BRIEF. Extract the stretch of lines that starts at the line with "Image resolution: width=892" and ends at the last line of the data below. Give it exactly, without pictures.

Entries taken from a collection
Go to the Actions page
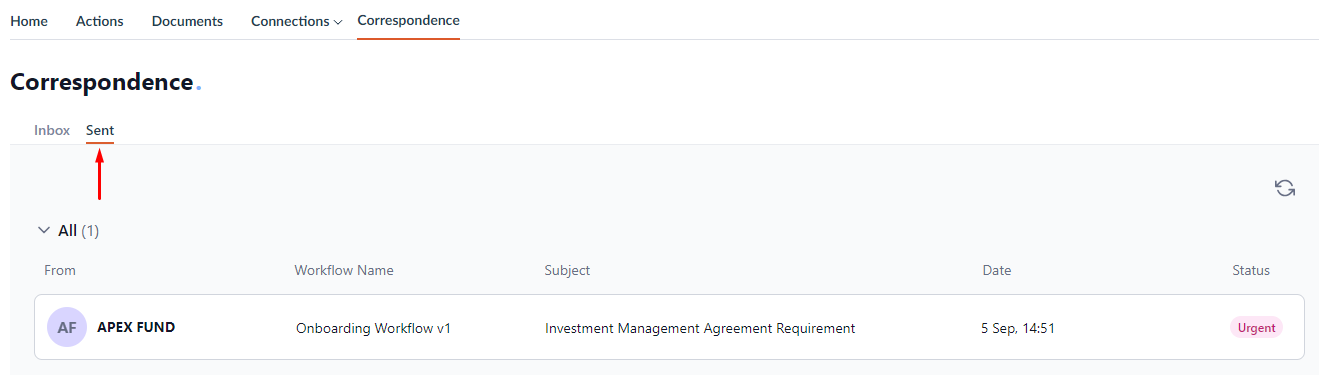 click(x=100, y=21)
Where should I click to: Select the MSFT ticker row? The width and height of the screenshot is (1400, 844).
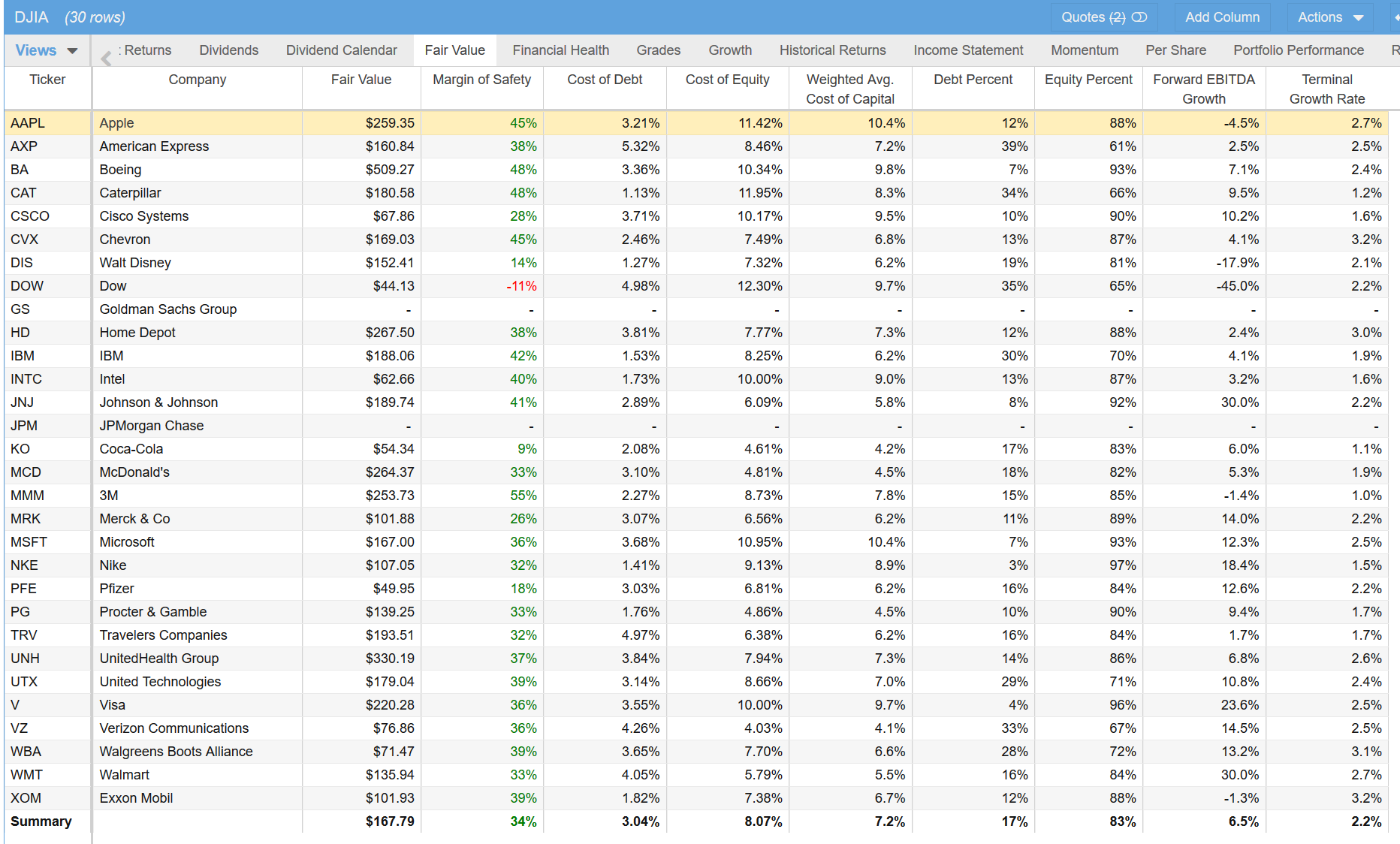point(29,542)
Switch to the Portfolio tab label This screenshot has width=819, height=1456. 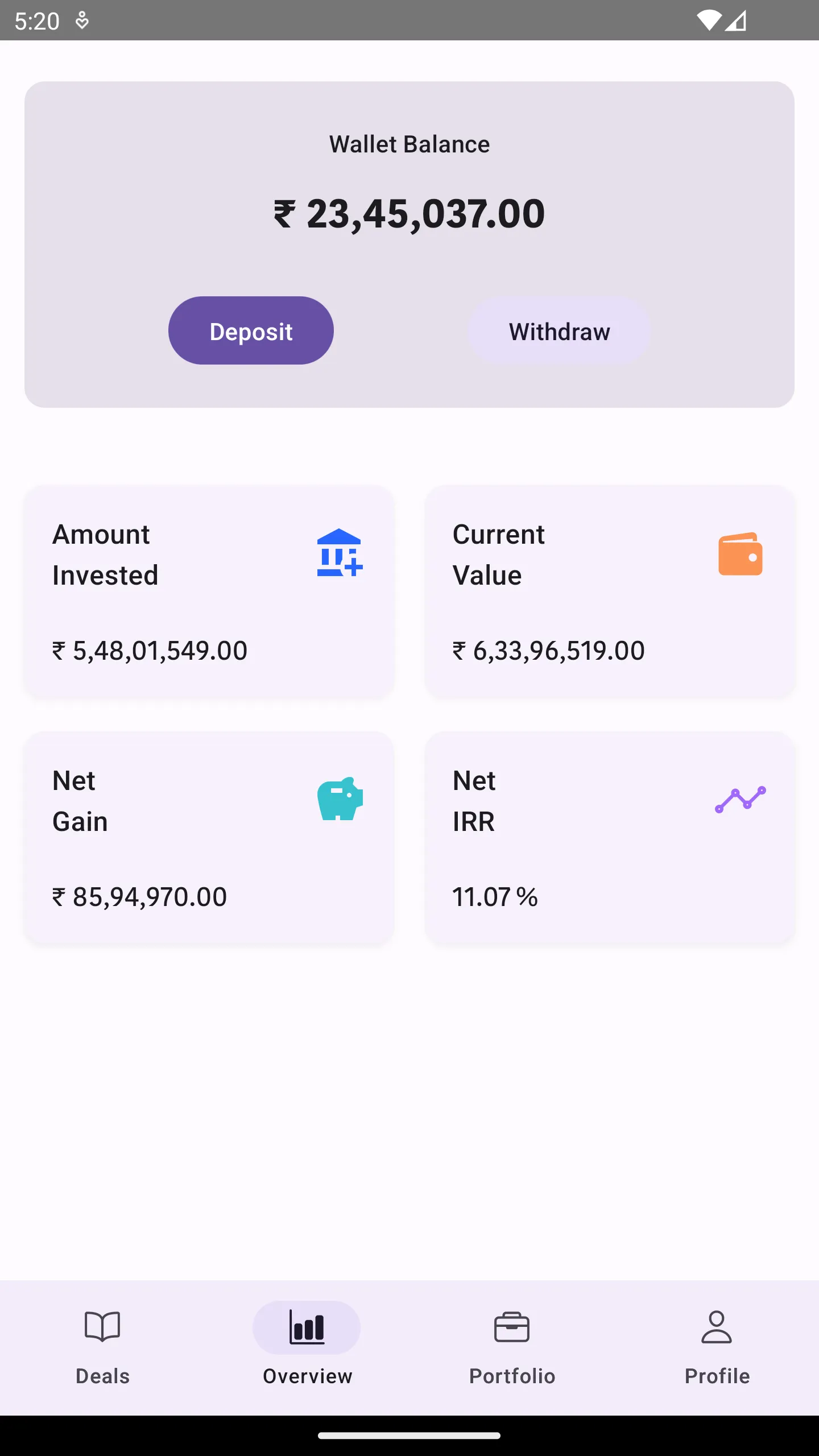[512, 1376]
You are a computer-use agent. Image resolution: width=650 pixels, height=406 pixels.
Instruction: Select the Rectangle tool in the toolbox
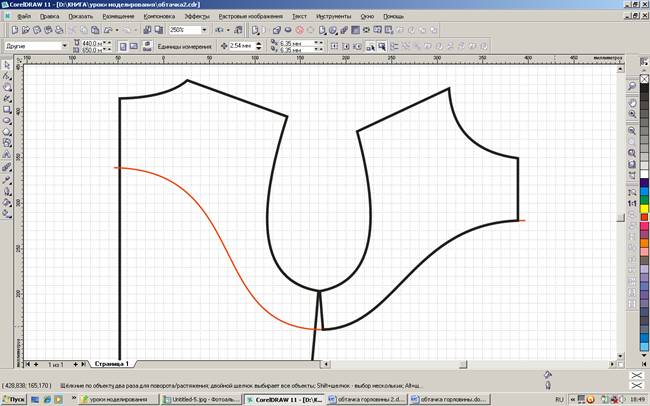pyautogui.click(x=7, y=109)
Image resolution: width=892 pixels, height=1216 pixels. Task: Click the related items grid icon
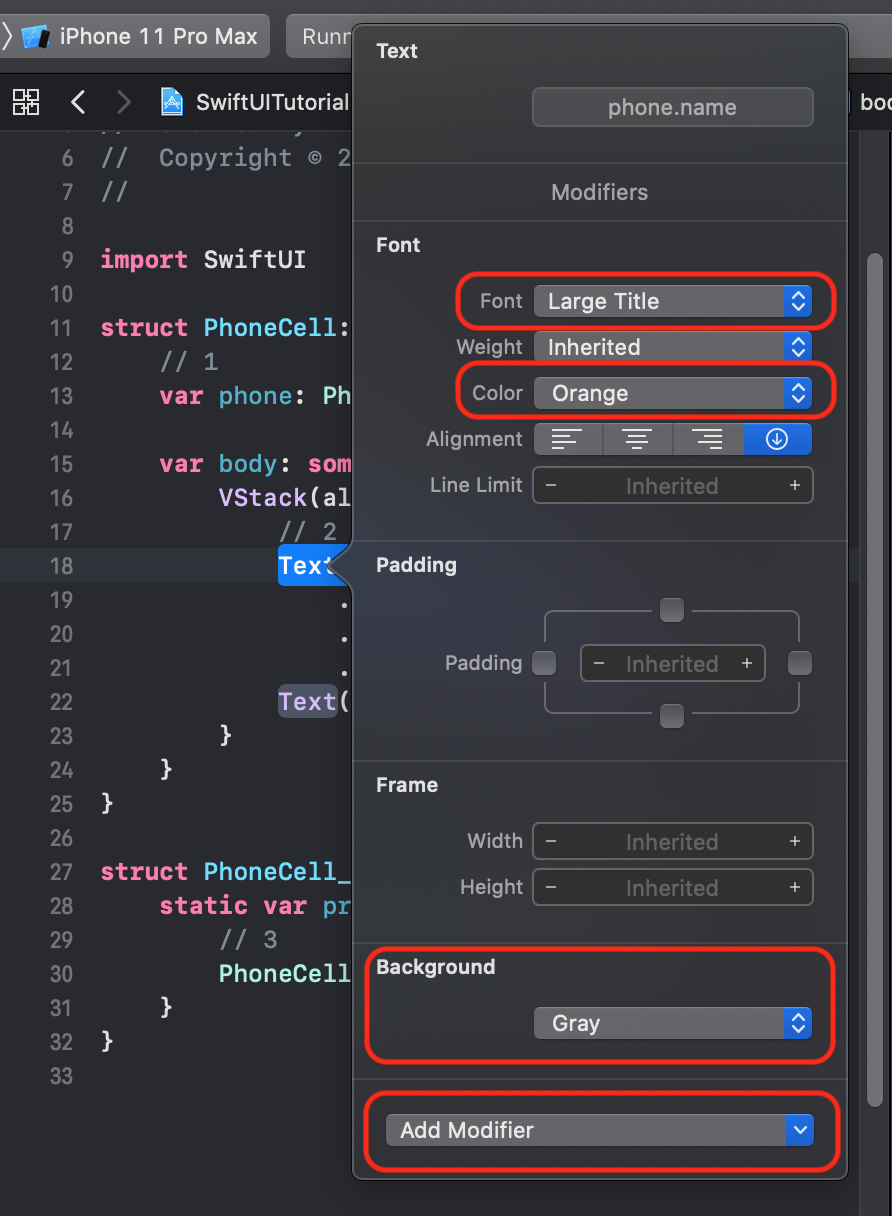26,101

FINISHED TASK.
Image resolution: width=892 pixels, height=1216 pixels. Task: Click the related items grid icon
26,101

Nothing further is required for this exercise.